#### Problem
After finding the line that holds "Given: Open the" below, set down that line and the rest through the final one exactly, leaving the pictures out.

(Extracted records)
......
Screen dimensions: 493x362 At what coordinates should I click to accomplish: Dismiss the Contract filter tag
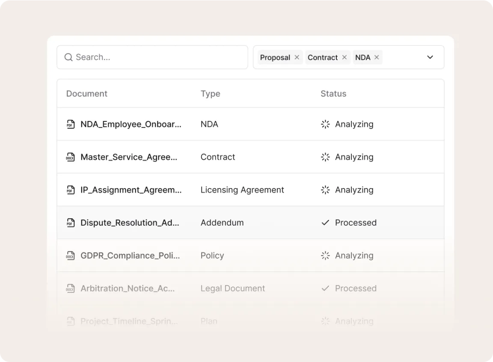pyautogui.click(x=345, y=57)
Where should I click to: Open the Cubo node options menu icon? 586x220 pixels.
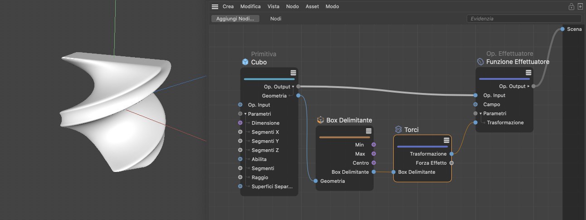point(293,73)
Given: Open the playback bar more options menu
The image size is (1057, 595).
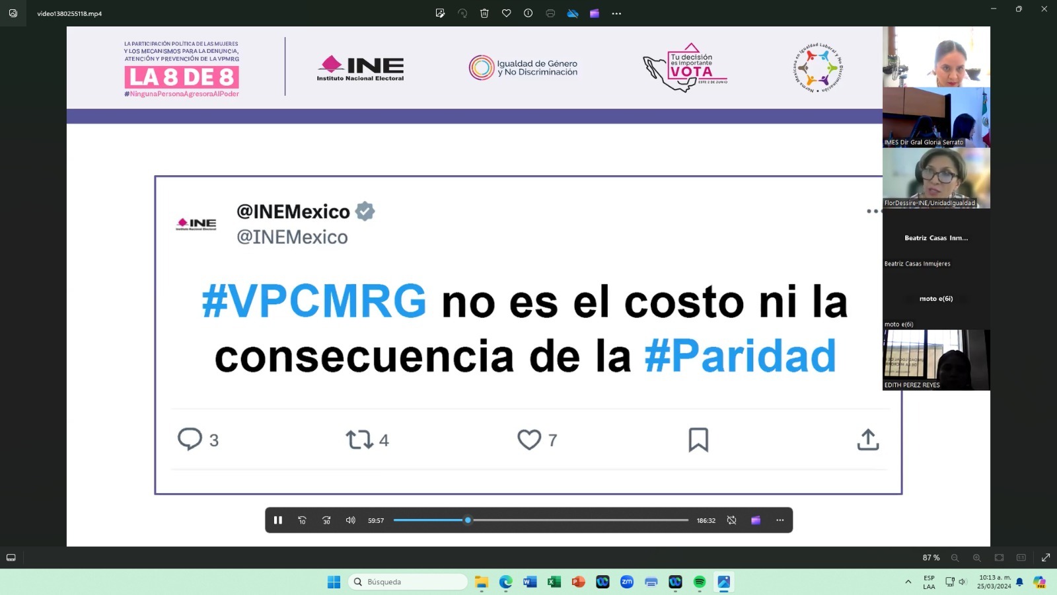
......
#### Response
Given: Open the playback bar more options menu
The image size is (1057, 595).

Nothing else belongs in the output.